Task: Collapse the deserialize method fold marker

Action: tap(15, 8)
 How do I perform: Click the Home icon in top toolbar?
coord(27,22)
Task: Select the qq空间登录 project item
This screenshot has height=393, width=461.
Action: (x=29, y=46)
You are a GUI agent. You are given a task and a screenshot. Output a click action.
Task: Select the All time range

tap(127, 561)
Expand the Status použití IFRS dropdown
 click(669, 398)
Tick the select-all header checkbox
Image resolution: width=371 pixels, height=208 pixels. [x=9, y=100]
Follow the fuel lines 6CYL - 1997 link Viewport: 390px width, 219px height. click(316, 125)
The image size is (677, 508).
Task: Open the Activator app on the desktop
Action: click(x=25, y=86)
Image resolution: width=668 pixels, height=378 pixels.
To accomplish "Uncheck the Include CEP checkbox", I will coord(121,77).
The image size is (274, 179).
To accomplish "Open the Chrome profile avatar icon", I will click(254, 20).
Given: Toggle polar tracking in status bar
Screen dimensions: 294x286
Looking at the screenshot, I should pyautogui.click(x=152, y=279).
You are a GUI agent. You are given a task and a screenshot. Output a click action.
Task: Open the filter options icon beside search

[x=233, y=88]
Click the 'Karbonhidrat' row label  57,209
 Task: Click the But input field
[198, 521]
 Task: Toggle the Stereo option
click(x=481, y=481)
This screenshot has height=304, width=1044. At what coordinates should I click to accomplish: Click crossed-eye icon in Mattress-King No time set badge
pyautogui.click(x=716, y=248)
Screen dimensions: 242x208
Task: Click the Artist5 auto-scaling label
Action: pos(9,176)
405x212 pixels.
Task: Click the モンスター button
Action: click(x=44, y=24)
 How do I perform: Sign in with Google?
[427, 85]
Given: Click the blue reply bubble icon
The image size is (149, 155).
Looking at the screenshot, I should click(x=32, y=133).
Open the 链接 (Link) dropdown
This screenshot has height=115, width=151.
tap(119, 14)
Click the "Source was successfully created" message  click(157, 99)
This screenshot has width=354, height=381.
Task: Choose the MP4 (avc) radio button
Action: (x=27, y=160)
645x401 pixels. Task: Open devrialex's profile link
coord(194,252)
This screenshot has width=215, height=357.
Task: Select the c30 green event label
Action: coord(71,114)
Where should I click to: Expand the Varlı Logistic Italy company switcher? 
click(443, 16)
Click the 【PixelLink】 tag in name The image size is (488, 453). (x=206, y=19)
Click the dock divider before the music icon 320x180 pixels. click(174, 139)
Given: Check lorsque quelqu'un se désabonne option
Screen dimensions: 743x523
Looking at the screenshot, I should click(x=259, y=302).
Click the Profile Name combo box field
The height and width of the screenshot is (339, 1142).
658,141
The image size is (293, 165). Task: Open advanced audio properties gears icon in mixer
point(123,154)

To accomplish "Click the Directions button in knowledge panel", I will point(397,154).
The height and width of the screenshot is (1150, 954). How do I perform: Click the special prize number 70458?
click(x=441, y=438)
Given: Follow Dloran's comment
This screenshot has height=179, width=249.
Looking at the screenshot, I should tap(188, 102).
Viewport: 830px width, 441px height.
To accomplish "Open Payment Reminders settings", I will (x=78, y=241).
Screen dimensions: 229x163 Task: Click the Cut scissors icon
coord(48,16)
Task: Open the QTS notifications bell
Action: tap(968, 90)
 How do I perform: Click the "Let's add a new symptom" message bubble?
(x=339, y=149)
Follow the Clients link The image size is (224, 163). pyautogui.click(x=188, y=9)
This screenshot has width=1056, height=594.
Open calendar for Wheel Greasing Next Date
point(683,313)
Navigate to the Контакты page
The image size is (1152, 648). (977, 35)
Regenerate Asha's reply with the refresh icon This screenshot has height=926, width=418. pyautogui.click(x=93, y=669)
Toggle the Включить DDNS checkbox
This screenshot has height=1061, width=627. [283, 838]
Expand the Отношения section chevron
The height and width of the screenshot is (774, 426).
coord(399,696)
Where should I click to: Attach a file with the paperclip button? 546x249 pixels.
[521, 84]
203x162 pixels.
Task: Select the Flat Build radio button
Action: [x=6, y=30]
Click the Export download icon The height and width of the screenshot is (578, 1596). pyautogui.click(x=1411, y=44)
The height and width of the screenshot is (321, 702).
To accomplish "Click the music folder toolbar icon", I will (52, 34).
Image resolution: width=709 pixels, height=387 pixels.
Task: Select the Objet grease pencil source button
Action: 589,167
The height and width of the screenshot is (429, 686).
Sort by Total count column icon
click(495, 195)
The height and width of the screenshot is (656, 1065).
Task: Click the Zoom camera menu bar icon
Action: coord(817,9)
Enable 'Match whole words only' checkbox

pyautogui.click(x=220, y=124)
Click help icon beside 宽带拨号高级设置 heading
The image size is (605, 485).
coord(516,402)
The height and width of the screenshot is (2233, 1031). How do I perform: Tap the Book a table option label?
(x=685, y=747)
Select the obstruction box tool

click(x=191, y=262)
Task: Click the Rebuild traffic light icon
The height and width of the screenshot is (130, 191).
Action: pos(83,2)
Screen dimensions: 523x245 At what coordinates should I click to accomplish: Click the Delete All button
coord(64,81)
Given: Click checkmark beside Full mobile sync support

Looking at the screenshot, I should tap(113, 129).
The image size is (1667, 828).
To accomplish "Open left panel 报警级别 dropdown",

Your instructions – Determine how many lines in the data above include the word "panel", and state that number only.

Task solution – 2